重写hasHashCode时如何计算对象的HashCode

From Effective Java Sencond Edition Item9

1. Store some constant nonzero value, say, 17, in an int variable called result.

2. For each significant field f in your object (each field taken into account by the equals method, that is), do the following:
  a. Compute an int hash code c for the field:
    i. If the field is a boolean, compute (f ? 1 : 0).
   ii. If the field is a byte, char, short, or int, compute (int) f.
  iii. If the field is a long, compute (int) (f ^ (f >>> 32)).
   iv. If the field is a float, compute Float.floatToIntBits(f).
    v. If the field is a double, compute Double.doubleToLongBits(f), and then hash          
       the resulting long as in step 2.a.iii.
   vi. If the field is an object reference and this class’s equals method com-                
       pares the field by recursively invoking equals, recursively invoke hashCode 
       on the field. If a more complex comparison is required, compute a
       “canonical representation” for this field and invoke hashCode on the 
        canonical representation. If the value of the field is null, return 0
        (or some other constant, but 0 is traditional).
  vii. If the field is an array, treat it as if each element were a separate 
       field.That is, compute a hash code for each significant element by applying
       these rules recursively, and combine these values per step 2.b.

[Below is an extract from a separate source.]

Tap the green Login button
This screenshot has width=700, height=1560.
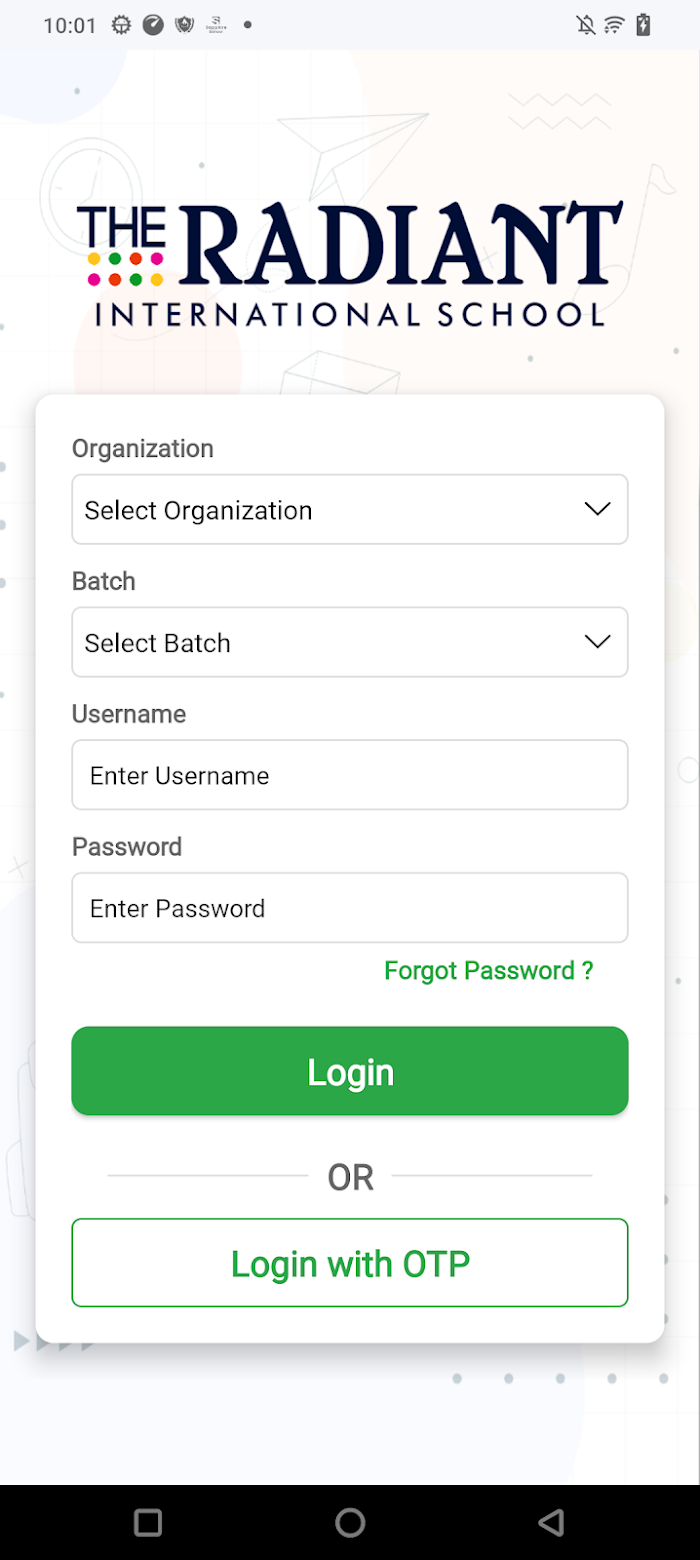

If every
       element in an array field is significant, you can use one of the
      Arrays.hashCode methods added in release 1.5.
  b. Combine the hash code c computed in step 2.a into result as follows:
     result = 31 * result + c;

3. Return result.

4. When you are finished writing the hashCode method, ask yourself whether equal instances have equal hash codes. Write unit tests to verify your intuition! If equal instances have unequal hash codes, figure out why and fix the problem.